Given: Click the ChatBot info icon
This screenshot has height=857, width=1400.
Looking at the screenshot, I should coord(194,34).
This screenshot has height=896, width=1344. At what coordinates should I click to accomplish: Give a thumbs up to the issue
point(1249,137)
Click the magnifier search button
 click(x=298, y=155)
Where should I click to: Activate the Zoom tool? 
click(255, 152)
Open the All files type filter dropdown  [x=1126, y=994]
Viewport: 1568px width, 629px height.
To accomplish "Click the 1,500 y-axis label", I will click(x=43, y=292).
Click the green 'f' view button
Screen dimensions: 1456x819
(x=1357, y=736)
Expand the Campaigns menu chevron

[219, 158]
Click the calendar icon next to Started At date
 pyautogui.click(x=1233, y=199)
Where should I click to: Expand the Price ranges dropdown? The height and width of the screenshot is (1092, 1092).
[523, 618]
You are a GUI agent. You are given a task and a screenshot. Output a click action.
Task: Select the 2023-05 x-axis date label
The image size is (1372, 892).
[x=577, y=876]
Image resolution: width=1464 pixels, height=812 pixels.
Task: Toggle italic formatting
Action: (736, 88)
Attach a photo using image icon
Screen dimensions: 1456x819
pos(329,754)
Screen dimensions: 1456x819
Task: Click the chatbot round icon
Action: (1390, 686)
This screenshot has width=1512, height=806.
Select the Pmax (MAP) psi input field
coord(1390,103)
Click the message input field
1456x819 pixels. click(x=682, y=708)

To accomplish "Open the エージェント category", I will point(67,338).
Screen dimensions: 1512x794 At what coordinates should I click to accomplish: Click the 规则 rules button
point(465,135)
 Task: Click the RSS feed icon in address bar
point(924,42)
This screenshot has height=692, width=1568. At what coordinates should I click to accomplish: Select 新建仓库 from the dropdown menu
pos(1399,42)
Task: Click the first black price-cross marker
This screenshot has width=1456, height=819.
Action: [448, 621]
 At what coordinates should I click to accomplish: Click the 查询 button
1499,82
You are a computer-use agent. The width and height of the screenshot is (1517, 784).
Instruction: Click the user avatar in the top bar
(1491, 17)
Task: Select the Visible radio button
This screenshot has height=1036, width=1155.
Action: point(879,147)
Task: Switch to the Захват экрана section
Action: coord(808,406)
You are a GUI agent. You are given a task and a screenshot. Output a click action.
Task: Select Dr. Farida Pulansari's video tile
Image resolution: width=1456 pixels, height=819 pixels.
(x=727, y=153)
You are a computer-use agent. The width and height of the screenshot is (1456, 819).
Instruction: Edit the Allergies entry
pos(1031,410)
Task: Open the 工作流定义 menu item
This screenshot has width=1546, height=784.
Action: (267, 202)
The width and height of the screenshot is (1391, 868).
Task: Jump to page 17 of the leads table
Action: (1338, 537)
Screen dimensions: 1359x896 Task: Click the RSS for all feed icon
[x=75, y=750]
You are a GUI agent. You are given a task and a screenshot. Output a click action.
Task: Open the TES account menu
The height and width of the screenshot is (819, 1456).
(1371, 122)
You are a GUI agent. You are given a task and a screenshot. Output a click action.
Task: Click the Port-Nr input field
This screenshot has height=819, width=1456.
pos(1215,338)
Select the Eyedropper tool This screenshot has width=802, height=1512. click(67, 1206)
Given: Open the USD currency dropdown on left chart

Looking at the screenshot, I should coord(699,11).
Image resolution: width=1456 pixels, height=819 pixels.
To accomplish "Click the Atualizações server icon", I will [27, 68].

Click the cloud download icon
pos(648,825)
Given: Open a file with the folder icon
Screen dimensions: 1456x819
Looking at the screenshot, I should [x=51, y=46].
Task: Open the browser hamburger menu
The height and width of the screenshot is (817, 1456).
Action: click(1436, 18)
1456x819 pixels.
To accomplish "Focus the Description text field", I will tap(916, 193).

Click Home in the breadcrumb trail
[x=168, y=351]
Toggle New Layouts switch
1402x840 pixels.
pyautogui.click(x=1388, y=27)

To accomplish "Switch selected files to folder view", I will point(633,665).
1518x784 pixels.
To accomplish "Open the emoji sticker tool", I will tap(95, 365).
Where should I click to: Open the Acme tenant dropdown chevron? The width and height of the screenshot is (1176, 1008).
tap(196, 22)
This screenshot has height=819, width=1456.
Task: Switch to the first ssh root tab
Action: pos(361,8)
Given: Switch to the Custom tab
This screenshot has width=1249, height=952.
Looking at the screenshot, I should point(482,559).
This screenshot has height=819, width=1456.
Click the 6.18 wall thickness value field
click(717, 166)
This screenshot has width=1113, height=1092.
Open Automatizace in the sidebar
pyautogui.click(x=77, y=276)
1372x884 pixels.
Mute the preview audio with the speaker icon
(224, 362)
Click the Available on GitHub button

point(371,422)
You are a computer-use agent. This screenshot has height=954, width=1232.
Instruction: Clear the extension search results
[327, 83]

──────────────────────────────

## Problem
Copy every line of the records, leaving nothing out.

## Written response
Given: Click the ChatBot info icon
This screenshot has height=857, width=1400.
Looking at the screenshot, I should coord(194,34).
This screenshot has height=896, width=1344. At what coordinates should I click to accomplish: Give a thumbs up to the issue
point(1249,137)
Click the magnifier search button
 click(x=298, y=155)
Where should I click to: Activate the Zoom tool? 
click(255, 152)
Open the All files type filter dropdown  [x=1126, y=994]
Viewport: 1568px width, 629px height.
To accomplish "Click the 1,500 y-axis label", I will click(x=43, y=292).
Click the green 'f' view button
Screen dimensions: 1456x819
(x=1357, y=736)
Expand the Campaigns menu chevron

[219, 158]
Click the calendar icon next to Started At date
 pyautogui.click(x=1233, y=199)
Where should I click to: Expand the Price ranges dropdown? The height and width of the screenshot is (1092, 1092).
[523, 618]
You are a GUI agent. You are given a task and a screenshot. Output a click action.
Task: Select the 2023-05 x-axis date label
The image size is (1372, 892).
[x=577, y=876]
Image resolution: width=1464 pixels, height=812 pixels.
Task: Toggle italic formatting
Action: (736, 88)
Attach a photo using image icon
Screen dimensions: 1456x819
pos(329,754)
Screen dimensions: 1456x819
Task: Click the chatbot round icon
Action: (1390, 686)
This screenshot has width=1512, height=806.
Select the Pmax (MAP) psi input field
coord(1390,103)
Click the message input field
1456x819 pixels. click(x=682, y=708)

To accomplish "Open the エージェント category", I will point(67,338).
Screen dimensions: 1512x794 At what coordinates should I click to accomplish: Click the 规则 rules button
point(465,135)
 Task: Click the RSS feed icon in address bar
point(924,42)
This screenshot has height=692, width=1568. At what coordinates should I click to accomplish: Select 新建仓库 from the dropdown menu
pos(1399,42)
Task: Click the first black price-cross marker
This screenshot has width=1456, height=819.
Action: [448, 621]
 At what coordinates should I click to accomplish: Click the 查询 button
1499,82
You are a computer-use agent. The width and height of the screenshot is (1517, 784).
Instruction: Click the user avatar in the top bar
(1491, 17)
Task: Select the Visible radio button
This screenshot has height=1036, width=1155.
Action: point(879,147)
Task: Switch to the Захват экрана section
Action: coord(808,406)
You are a GUI agent. You are given a task and a screenshot. Output a click action.
Task: Select Dr. Farida Pulansari's video tile
Image resolution: width=1456 pixels, height=819 pixels.
(x=727, y=153)
You are a computer-use agent. The width and height of the screenshot is (1456, 819).
Instruction: Edit the Allergies entry
pos(1031,410)
Task: Open the 工作流定义 menu item
This screenshot has width=1546, height=784.
Action: (267, 202)
The width and height of the screenshot is (1391, 868).
Task: Jump to page 17 of the leads table
Action: (1338, 537)
Screen dimensions: 1359x896 Task: Click the RSS for all feed icon
[x=75, y=750]
You are a GUI agent. You are given a task and a screenshot. Output a click action.
Task: Open the TES account menu
The height and width of the screenshot is (819, 1456).
(1371, 122)
You are a GUI agent. You are given a task and a screenshot. Output a click action.
Task: Click the Port-Nr input field
This screenshot has height=819, width=1456.
pos(1215,338)
Select the Eyedropper tool This screenshot has width=802, height=1512. click(67, 1206)
Given: Open the USD currency dropdown on left chart

Looking at the screenshot, I should coord(699,11).
Image resolution: width=1456 pixels, height=819 pixels.
To accomplish "Click the Atualizações server icon", I will [27, 68].

Click the cloud download icon
pos(648,825)
Given: Open a file with the folder icon
Screen dimensions: 1456x819
Looking at the screenshot, I should [x=51, y=46].
Task: Open the browser hamburger menu
The height and width of the screenshot is (817, 1456).
Action: click(1436, 18)
1456x819 pixels.
To accomplish "Focus the Description text field", I will tap(916, 193).

Click Home in the breadcrumb trail
[x=168, y=351]
Toggle New Layouts switch
1402x840 pixels.
pyautogui.click(x=1388, y=27)

To accomplish "Switch selected files to folder view", I will point(633,665).
1518x784 pixels.
To accomplish "Open the emoji sticker tool", I will tap(95, 365).
Where should I click to: Open the Acme tenant dropdown chevron? The width and height of the screenshot is (1176, 1008).
tap(196, 22)
This screenshot has height=819, width=1456.
Task: Switch to the first ssh root tab
Action: pos(361,8)
Given: Switch to the Custom tab
This screenshot has width=1249, height=952.
Looking at the screenshot, I should point(482,559).
This screenshot has height=819, width=1456.
Click the 6.18 wall thickness value field
click(717, 166)
This screenshot has width=1113, height=1092.
Open Automatizace in the sidebar
pyautogui.click(x=77, y=276)
1372x884 pixels.
Mute the preview audio with the speaker icon
(224, 362)
Click the Available on GitHub button

point(371,422)
You are a computer-use agent. This screenshot has height=954, width=1232.
Instruction: Clear the extension search results
[327, 83]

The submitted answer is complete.